* [OBJECTIFS]:
[A] Dans l'extrait sur Lionel Messi, relevez tout ce que la question d'ouverture énumère après le mot « derrière ».
[B] Rédigez la suite de l'extrait sur Lionel Messi à partir de sa dernière phrase.

* [EXTRAIT DE PAGE]:
§ §

Qu’y a-t-il derrière les buts, les records, les Ballons d’or et les sourires Unicef de Lionel Messi ? Une vie de solitaire, de l’intérêt pour rien et des siestes interminables. Enquête dans le cerveau du prodige.

Miguel Martinez est réparateur de machines à sous. Le métier étant peu considéré, il a longtemps arrondi ses fins de mois en faisant la doublure sur des tournages de pub. Il faut dire que la nature l’a gâté d’un drôle d’attribut : Miguel est le sosie de Lionel Messi. Même taille modeste, même implantation capillaire filasse, même visage de belette apeurée.

§ §

* [ENSEMBLE DE LIGNES]:
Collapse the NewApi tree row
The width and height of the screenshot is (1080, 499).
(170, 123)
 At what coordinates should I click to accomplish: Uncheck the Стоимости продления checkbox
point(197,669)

§ §

* [RÉPONSES]:
[A] les buts, les records, les Ballons d'or, les sourires Unicef

[B]
« Messi n’aime pas les caméras. Généralement il se fait seulement filmer le visage, puis il rentre chez lui. C’est là que j’interviens », explique Martinez, avant d’enfoncer fièrement le clou : « Les scènes de foot que l’on voit sur les images, c’est moi qui m’en chargeait pour lui. » Problème : Lionel Messi, le vrai, a fini par se lasser de Miguel Martinez. Le couperet est tombé en 2011. « Son entourage a jugé que je lui faisais de l’ombre. Son frère, Rodrigo, est venu me dire que j’étais devenu trop populaire. A partir de là, les annonceurs n’avaient plus vraiment le choix : c’était le joueur ou sa copie… » Ce que regrette surtout Miguel, c’est que la star ne soit pas venue le congédier personnellement et le reconnaisse à peine quand il le voit. « Récemment, je l’ai croisé dans la rue. Quand je l’ai salué, il m’a répondu en regardant ses baskets et en pressant le pas. »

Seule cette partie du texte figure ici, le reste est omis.